今までプライベートなサブネットに立ててあるEC2インスタンスからインターネットに出るにはパブリックなサブネット上に自分でNATインスタンスを立てる必要がありました。 NATが落ちるとプライベートにあるEC2群からは一切インターネットに出ることができなくなるのでNATは冗長化して複数構成にするのが常でした。その結果そんなに使うわけでもないNAT用のEC2インスタンスを最低でも2台立て、しかもこのNATがパフォーマンスのネックにならないようにとある程度大きめのインスタンスタイプを選ばざるを得ないこともあり、コストが大変かかるものでした。 NATが落ちた時の切替も自分でスクリプトを組んで行っていましたが完全なものではありませんでした。

今回満を持して登場した「Amazon VPC NAT Gateway」によりユーザーはNATの管理にとらわれることなく、高可用のNATが安心して使えるようになりました!!

概要

使用できるリージョン

NAT Gatewayが現在使えるリージョンは

  • US East (N. Virginia)
  • US West (Oregon)
  • US West (N. California)
  • EU (Ireland)
  • Asia Pacific (Tokyo)
  • Asia Pacific (Singapore)
  • Asia Pacific (Sydney)

の7つになります。東京入ってますね!!

場所は[VPC]

NAT GatewayはVPCサービスに入りました。EC2ではないんですね。

通すプロトコル

NAT Gatewayを通して行える通信はTCP, UDP, ICMPの3つとなります。IPSecは入っていないようです。

ネットワーク性能

NAT Gatewayのネットワーク性能はNAT Gateway一つあたり10Gbps(バースト時)となります。これ以上のバーストが欲しい場合はNAT Gatewayを複数立てることで対応できます。

Elastic IP

GatewayにはElastic IP(EIP)を当ててパブリックなIPを確保します。
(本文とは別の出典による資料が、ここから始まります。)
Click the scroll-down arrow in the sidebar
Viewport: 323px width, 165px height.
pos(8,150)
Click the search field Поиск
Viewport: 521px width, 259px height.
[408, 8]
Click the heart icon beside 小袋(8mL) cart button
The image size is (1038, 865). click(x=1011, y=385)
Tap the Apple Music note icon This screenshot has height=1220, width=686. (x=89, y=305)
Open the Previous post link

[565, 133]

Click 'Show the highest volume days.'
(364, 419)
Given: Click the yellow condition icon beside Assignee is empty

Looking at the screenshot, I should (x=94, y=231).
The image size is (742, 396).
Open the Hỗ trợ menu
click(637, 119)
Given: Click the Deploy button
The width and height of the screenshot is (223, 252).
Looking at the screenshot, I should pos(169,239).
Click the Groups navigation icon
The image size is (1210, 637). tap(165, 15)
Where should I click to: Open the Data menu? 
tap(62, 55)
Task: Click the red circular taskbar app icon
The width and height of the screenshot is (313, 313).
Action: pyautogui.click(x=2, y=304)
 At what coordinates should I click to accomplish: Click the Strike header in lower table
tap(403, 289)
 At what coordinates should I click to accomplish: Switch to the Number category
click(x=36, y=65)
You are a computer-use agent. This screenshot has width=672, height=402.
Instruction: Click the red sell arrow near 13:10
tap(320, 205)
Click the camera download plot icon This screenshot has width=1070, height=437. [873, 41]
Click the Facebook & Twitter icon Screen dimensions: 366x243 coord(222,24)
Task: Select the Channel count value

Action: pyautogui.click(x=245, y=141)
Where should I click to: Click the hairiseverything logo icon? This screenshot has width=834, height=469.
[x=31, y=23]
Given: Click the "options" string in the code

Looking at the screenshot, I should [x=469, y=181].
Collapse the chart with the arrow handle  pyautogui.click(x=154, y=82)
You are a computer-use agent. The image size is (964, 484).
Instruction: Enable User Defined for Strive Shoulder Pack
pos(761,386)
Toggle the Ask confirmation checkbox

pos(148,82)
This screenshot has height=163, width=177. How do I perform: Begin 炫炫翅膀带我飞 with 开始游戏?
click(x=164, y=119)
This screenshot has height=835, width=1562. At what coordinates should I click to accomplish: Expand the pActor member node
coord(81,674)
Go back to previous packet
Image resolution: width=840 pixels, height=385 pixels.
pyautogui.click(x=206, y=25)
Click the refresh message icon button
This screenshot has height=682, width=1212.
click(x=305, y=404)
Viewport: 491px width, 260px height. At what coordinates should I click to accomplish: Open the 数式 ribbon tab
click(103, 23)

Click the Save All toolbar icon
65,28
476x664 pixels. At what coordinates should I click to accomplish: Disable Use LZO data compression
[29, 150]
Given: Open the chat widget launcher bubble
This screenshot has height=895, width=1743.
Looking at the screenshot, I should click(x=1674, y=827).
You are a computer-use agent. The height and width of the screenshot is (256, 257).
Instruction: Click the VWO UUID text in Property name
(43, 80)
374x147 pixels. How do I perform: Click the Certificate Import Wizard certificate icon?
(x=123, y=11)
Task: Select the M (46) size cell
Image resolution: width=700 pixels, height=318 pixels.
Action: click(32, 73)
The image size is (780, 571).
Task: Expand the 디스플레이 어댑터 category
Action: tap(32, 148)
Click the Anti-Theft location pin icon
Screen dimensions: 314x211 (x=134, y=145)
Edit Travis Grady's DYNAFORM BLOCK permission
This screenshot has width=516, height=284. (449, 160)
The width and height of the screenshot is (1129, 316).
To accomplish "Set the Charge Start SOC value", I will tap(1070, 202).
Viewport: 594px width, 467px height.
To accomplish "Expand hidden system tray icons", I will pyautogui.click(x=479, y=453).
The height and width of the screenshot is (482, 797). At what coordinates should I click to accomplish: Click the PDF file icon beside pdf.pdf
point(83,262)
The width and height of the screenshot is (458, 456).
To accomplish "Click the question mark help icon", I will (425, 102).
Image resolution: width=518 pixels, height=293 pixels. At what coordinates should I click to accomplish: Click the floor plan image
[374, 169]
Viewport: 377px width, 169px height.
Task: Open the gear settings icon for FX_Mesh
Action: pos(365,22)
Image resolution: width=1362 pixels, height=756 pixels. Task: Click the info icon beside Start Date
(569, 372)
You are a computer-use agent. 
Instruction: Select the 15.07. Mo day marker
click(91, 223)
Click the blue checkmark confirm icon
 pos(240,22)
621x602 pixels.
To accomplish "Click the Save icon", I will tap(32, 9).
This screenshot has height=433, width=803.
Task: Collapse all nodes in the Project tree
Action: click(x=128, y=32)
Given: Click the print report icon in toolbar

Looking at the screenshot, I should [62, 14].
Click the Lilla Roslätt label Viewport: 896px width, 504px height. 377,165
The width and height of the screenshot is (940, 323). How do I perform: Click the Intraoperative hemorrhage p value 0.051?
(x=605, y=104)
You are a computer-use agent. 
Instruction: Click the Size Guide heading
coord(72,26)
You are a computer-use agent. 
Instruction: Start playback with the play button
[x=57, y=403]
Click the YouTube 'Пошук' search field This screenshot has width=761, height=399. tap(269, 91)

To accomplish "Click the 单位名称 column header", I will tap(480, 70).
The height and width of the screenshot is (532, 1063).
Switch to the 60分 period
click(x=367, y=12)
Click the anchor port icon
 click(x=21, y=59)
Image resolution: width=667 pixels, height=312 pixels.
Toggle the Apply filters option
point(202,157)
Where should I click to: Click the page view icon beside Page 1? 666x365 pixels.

一度割り当てたEIPは取り外しできませんので違うEIPを付けたい場合はNAT Gatewayを削除して、新たに作る必要があります。 またNAT Gatewayを削除してもこのElastic IPは自動では消えません。NAT GatewayにつけるEIPはVPCのEIPとは別個の管理となり、maxは5つです。これ以上必要な場合はAWSへ上限緩和申請が必要となります。

セキュリティグループ

NAT Gatewayとセキュリティグループを関連付けることはできません。セキュリティ要件を満たすにはプライベートサブネットのインスタンスに関連付けたセキュリティグループで調整します。

NACL

一方NACLによるサブネット上での制御はNAT Gatewayにも適用されます。

通さないアクセス

いくつかNAT Gatewayへのアクセスができない通信経路があります。まずClassicLinkを通じてのNATアクセスはできません。次にVPCエンドポイント、VPN接続、AWSダイレクトコネクト、またはVPCピアリングからのアクセスもできなくなっています。

アクセス制限

NAT Gatewayはひとつにつき同宛先、同プロトコルで同時65000接続が最大となっています。これ以上の同時接続が起きる場合はNAT Gatewayをもう一つ立てる必要があります。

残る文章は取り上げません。